## Work required
Scan the listing below for "agent", then report every line that has it.

## Listed records
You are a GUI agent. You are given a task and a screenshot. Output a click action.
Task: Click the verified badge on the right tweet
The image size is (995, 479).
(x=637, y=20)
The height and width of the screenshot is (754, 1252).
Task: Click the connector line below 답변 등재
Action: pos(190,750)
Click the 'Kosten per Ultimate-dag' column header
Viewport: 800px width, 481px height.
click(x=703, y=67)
==
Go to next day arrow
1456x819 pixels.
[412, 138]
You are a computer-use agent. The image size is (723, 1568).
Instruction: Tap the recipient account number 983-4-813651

## Task response
You are a GUI agent. You are given a task and a screenshot. Output a click action.
You are a computer-use agent. The image size is (723, 1568).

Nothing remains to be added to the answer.